Fas-associated protein with death domain (FADD) regulates autophagy through promoting the expression of Ras homolog enriched in brain (Rheb) in human breast adenocarcinoma cells

// Liangqiang He 1 , Yongzhe Ren 1 , Qianqian Zheng 1 , Lu Wang 1 , Yueyang Lai 1 , Shengwen Guan 2 , Xiaoxin Zhang 1 , Rong Zhang 1 , Jie Wang 1 , Dianhua Chen 1 , Yunwen Yang 1 , Hongqin Zhuang 1 , Wei Cheng 1 , Jing Zhang 1 , Zi-chun Hua 1, 2 1 The State Key Laboratory of Pharmaceutical Biotechnology, School of Life Sciences, Nanjing University, Nanjing, 210023, Jiangsu, China 2 Changzhou High-Tech Research Institute of Nanjing University and Jiangsu Target Pharma Laboratories Inc., Changzhou, 213164, Jiangsu, China Correspondence to: Zi-chun Hua, e-mail: zchua@nju.edu.cn Jing Zhang, e-mail: jzhang08@nju.edu.cn Wei Cheng, e-mail: chengwe@outlook.com Keywords: FADD, Rheb, autophagy, tumorigenesis, breast cancer Received: August 06, 2015     Accepted: March 01, 2016     Published: March 22, 2016 ABSTRACT FADD (Fas-associated protein with death domain) is a classical adaptor protein in apoptosis.
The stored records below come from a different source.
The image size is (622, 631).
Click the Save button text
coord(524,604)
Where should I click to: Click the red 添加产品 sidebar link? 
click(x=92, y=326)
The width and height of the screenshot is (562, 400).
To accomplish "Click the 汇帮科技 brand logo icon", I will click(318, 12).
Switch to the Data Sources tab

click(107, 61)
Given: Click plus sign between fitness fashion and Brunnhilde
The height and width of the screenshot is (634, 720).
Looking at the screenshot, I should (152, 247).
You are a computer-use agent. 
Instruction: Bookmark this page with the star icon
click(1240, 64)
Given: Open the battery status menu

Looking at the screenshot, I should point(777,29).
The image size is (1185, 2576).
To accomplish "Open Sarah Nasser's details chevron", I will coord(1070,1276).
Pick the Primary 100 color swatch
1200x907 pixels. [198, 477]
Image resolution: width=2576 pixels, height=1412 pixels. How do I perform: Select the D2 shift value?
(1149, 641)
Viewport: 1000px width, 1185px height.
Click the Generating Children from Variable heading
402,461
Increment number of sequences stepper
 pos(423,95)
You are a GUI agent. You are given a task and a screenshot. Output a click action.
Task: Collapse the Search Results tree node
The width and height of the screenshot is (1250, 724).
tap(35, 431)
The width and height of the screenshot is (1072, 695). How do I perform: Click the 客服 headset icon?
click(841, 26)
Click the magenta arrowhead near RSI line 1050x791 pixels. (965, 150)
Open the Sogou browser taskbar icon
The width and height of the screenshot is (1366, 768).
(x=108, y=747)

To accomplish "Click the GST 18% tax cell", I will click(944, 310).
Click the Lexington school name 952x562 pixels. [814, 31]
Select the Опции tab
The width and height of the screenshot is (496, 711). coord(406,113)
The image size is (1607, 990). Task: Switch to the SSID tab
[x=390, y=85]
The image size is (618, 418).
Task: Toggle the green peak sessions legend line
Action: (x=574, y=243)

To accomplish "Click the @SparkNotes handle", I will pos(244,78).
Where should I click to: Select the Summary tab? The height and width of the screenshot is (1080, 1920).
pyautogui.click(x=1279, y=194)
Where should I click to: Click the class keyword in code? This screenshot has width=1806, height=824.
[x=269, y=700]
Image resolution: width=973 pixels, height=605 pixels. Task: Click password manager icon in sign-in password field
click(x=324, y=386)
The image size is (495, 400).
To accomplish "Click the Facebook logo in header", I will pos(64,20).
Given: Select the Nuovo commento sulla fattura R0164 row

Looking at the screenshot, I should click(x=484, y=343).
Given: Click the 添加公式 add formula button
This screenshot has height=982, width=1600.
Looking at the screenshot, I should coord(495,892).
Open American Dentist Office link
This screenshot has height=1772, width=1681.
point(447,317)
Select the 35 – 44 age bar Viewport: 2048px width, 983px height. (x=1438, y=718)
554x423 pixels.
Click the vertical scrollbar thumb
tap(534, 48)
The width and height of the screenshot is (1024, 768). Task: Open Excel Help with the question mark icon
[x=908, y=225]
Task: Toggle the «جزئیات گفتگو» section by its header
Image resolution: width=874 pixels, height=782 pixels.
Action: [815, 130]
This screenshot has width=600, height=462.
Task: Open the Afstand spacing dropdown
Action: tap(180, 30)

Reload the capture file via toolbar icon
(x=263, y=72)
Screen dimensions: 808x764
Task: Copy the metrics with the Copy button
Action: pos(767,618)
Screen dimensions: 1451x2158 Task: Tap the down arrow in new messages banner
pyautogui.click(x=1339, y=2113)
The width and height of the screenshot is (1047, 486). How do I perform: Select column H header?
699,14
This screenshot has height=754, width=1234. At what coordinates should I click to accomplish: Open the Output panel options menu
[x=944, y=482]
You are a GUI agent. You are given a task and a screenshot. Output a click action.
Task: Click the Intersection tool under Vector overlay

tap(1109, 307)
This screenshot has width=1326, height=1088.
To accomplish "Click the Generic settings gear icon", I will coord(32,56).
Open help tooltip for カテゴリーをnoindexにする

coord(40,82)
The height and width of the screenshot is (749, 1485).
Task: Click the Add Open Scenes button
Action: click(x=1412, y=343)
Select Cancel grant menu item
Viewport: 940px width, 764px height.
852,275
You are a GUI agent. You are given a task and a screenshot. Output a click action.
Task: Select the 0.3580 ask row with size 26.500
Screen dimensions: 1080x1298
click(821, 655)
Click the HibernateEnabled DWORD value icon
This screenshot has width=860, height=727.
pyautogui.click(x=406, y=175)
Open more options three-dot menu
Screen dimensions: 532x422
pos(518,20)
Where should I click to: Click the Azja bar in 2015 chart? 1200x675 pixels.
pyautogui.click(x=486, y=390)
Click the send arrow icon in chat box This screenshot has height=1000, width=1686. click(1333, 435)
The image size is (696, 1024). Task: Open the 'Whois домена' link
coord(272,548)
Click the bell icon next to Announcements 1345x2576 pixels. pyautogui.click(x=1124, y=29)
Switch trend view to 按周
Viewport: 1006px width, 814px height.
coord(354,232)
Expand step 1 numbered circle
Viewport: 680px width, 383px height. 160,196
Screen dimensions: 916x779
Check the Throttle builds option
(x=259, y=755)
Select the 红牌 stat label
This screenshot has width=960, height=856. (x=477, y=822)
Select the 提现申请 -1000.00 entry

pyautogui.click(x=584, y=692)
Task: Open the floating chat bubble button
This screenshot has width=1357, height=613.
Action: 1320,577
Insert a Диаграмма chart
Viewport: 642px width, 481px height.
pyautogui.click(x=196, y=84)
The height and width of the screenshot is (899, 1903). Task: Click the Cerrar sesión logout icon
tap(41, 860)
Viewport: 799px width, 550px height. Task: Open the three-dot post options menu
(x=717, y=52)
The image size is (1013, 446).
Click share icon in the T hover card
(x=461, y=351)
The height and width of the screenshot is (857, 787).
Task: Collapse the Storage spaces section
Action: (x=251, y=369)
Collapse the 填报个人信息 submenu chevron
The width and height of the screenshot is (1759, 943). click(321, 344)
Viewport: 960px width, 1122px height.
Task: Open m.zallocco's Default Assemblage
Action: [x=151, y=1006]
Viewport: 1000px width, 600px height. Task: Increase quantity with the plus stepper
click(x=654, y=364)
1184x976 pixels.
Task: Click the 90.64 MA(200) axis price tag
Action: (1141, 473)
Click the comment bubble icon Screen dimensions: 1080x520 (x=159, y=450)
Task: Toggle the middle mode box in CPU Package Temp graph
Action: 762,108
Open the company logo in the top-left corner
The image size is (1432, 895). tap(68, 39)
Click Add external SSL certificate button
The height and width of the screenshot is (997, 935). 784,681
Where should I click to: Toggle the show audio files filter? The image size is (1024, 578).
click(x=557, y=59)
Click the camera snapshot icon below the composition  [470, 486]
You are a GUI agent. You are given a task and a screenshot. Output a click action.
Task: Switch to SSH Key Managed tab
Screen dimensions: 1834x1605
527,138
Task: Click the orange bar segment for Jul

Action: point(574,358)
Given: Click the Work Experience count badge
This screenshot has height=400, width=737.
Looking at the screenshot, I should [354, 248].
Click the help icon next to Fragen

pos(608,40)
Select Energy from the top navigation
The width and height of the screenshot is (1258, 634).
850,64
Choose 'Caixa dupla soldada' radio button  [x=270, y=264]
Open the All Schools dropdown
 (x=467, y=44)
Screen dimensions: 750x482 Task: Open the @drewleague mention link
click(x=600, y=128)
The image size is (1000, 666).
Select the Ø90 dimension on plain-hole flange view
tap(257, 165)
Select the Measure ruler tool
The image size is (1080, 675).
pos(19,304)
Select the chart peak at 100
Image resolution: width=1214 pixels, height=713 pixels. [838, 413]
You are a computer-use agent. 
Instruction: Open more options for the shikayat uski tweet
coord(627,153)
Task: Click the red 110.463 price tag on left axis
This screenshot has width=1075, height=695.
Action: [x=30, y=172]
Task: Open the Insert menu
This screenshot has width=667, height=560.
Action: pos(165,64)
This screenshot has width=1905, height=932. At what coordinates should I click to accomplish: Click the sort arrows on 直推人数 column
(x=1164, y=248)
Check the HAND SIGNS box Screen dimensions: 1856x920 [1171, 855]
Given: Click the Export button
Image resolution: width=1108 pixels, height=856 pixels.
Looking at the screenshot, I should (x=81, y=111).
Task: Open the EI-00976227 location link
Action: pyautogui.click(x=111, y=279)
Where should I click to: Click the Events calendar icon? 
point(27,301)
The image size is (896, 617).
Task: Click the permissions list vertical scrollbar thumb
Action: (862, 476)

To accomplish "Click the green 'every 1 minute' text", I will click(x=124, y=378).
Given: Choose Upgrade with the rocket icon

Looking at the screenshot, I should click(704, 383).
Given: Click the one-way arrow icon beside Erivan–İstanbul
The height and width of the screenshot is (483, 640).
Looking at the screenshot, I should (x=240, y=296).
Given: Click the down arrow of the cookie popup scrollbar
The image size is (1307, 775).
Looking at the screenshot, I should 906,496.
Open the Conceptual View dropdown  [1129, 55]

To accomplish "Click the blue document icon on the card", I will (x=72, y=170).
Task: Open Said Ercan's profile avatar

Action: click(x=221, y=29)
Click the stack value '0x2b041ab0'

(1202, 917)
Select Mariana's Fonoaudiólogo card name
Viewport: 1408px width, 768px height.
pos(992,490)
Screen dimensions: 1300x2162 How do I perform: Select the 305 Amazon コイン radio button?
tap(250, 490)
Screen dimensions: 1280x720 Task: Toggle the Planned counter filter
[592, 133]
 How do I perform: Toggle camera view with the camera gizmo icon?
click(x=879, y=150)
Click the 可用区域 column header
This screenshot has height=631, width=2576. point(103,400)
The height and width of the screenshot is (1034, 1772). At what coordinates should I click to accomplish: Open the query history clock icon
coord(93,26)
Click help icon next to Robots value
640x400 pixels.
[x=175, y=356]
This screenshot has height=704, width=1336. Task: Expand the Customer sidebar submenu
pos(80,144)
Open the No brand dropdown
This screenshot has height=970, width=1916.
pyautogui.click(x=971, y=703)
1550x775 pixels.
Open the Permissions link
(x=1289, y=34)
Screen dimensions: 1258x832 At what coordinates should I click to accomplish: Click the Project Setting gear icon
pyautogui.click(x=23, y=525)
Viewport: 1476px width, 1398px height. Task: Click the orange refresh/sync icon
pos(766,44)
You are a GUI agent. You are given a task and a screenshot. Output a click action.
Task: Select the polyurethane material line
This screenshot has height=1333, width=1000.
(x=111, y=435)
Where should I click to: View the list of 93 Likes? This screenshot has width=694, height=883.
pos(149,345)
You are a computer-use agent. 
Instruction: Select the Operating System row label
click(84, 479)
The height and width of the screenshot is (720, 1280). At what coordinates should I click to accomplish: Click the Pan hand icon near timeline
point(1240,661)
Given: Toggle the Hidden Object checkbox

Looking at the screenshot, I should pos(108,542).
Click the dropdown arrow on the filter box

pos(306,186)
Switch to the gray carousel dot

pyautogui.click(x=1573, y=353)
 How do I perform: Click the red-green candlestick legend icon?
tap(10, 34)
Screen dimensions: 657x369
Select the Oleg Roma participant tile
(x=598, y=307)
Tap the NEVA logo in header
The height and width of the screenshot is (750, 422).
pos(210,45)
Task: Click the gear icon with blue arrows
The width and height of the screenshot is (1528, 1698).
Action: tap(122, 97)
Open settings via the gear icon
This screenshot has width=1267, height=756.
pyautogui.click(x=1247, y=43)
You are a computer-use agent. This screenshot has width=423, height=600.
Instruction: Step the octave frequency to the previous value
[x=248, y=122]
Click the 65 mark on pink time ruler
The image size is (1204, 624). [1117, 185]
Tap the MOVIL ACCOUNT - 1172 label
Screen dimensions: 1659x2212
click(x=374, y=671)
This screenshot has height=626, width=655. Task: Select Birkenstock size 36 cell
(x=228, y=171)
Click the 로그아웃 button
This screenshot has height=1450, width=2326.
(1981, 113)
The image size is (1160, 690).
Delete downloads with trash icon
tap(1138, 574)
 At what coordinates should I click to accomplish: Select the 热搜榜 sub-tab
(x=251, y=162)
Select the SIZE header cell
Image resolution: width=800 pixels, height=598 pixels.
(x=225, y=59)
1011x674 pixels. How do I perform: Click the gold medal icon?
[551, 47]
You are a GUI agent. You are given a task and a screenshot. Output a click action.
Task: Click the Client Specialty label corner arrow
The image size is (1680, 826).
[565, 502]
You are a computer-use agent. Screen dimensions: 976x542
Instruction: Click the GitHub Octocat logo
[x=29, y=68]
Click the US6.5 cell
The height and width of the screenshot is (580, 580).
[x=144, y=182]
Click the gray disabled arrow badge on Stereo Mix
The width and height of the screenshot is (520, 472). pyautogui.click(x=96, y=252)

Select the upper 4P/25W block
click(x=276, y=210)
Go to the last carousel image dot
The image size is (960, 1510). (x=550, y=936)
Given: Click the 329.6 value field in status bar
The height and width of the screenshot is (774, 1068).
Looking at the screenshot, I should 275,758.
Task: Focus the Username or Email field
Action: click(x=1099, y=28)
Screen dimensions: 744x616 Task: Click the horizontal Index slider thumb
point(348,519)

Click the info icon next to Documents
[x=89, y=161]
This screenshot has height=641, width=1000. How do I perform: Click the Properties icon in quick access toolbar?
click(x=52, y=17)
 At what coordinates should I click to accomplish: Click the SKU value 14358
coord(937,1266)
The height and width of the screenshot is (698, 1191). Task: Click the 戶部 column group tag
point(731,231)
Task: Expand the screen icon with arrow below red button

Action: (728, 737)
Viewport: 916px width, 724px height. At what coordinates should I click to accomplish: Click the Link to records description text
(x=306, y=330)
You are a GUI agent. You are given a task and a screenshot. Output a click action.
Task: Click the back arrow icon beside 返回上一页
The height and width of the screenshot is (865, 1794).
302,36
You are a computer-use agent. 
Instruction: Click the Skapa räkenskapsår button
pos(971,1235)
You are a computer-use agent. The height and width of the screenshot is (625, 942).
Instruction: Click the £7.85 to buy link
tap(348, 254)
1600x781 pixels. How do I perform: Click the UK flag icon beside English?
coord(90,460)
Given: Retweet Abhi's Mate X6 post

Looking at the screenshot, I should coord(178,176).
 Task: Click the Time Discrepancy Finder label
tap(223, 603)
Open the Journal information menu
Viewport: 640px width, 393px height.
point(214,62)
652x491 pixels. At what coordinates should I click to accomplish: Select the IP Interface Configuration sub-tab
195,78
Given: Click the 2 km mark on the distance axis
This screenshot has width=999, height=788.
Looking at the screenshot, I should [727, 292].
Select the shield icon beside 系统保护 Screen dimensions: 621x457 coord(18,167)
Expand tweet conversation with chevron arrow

Increasing evidences have shown that FADD is also implicated in cell cycle progression, proliferation and tumorigenesis. The role of FADD in cancer remains largely unexplored. In this study, In Silico Analysis using Oncomine and Kaplan Meier plotter revealed that FADD is significantly up-regulated in breast cancer tissues and closely associated with a poor prognosis in patients with breast cancer. To better understanding the FADD functions in breast cancer, we performed proteomics analysis by LC-MS/MS detection and found that Rheb–mTORC1 pathway was dysregulated in MCF-7 cells when FADD knockdown. The mTORC1 pathway is a key regulator in many processes, including cell growth, metabolism and autophagy. Here, FADD interference down-regulated Rheb expression and repressed mTORC1 activity in breast cancer cell lines. The autophagy was induced by FADD deficiency in MCF7 or MDA-231 cells but rescued by recovering Rheb expression. Similarly, growth defect in FADD-knockdown cells was also restored by Rheb overexpression. These findings implied a novel role of FADD in tumor progression via Rheb–mTORC1 pathway in breast cancer.